GENEVA (Reuters) – Three UN human rights experts yesterday accused President Hugo Chavez of Venezuela of creating a climate of fear among his country’s legal profession with the arrest last week of a woman judge.
The three, all from developing countries, said Judge Maria Lourdes Afiuni was seized by police on December 10, a day after she ordered the conditional release of long-detained opposition politician Eligio Cedeno.
“Reprisals for exercising their constitutionally guaranteed functions and creating a climate of fear among the judiciary and lawyers’ profession serve no purpose except to undermine the rule of law and obstruct justice,” they said in a statement.
Opposition leaders often accuse the populist president of trying to reduce constitutional freedoms, but the former paratrooper argues that opponents work secretly with the United States to try and overthrow his elected government.

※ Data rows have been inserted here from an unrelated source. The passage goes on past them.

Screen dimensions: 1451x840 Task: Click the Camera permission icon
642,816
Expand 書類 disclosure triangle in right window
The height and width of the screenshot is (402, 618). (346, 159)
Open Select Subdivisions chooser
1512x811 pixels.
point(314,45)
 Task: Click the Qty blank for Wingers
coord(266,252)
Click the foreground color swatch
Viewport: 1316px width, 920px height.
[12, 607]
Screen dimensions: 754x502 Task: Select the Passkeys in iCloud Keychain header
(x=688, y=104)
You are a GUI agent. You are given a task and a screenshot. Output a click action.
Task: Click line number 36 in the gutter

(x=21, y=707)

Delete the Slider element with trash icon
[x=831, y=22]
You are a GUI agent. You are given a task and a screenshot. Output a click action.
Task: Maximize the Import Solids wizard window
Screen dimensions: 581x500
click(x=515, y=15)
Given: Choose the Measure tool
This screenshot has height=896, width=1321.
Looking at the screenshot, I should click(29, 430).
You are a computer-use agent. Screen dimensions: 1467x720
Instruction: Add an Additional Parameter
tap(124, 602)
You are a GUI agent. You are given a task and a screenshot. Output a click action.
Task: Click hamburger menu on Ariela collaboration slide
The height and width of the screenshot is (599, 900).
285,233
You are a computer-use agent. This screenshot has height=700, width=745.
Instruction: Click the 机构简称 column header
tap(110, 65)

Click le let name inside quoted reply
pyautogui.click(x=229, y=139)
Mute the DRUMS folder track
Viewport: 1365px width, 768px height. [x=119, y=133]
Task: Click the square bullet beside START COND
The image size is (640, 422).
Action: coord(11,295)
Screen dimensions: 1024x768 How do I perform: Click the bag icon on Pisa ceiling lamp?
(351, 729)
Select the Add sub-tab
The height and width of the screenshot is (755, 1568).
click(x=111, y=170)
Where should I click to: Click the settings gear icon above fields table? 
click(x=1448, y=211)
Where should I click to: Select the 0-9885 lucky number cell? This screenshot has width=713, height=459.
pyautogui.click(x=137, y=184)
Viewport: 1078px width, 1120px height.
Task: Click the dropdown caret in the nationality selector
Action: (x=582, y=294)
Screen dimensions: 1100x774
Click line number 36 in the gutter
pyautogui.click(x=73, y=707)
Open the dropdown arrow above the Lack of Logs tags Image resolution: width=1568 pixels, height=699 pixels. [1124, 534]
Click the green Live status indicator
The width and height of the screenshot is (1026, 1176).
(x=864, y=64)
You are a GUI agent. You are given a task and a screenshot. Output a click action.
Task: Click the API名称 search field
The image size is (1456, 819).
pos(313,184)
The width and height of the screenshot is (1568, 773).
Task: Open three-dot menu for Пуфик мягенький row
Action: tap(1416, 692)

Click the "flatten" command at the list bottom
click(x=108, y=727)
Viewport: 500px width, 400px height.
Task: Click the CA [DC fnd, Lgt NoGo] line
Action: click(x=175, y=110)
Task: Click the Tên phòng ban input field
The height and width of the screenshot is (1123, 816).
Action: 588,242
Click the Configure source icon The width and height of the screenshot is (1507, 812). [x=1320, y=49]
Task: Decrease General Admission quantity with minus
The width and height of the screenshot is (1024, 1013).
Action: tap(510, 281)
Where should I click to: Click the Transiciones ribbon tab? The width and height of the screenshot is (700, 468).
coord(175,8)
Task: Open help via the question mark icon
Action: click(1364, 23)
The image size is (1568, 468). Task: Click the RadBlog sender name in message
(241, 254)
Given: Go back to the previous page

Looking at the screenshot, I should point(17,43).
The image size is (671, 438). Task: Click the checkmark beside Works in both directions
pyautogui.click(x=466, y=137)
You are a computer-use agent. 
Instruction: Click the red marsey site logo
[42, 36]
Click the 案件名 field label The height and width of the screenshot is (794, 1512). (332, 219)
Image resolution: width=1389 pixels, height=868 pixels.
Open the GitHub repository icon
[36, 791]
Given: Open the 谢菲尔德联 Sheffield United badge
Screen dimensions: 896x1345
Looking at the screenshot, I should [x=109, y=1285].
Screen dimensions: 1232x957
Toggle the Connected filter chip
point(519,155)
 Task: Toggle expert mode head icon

According to the statement, issued by the United Nations in Geneva, Judge Afiuni had based her decision to free Cedeno on a finding by the world body’s working group on arbitrary detention in September that his right to a free trial was being violated.
She had been now charged with corruption, being an accessory to escape, criminal conspiracy and abuse of power, and denied a public defender, they said.
The three experts were El Hadji Malick Sow of Senegal, a specialist on arbitrary detention, Gabriela Carina Knaul de Albuquerque e Silva of Brazil who reports to the UN Human Rights Council on the independence of judges, and Margaret Sekaggya of Uganda who reports to the council on human rights defenders.
The statement said Chavez had gone on television to denounce both Afiuni and Cedeno as “bandits” and demand that the judge be given a 30-year jail sentence for corruption. He had also told the attorney general to punish her “as severely as possible.”
The president also suggested that Cedeno’s defence lawyers had engaged in criminal conduct by requesting his release, they declared.
“The immediate and unconditional release of Judge Afiuni is imperative,” they added.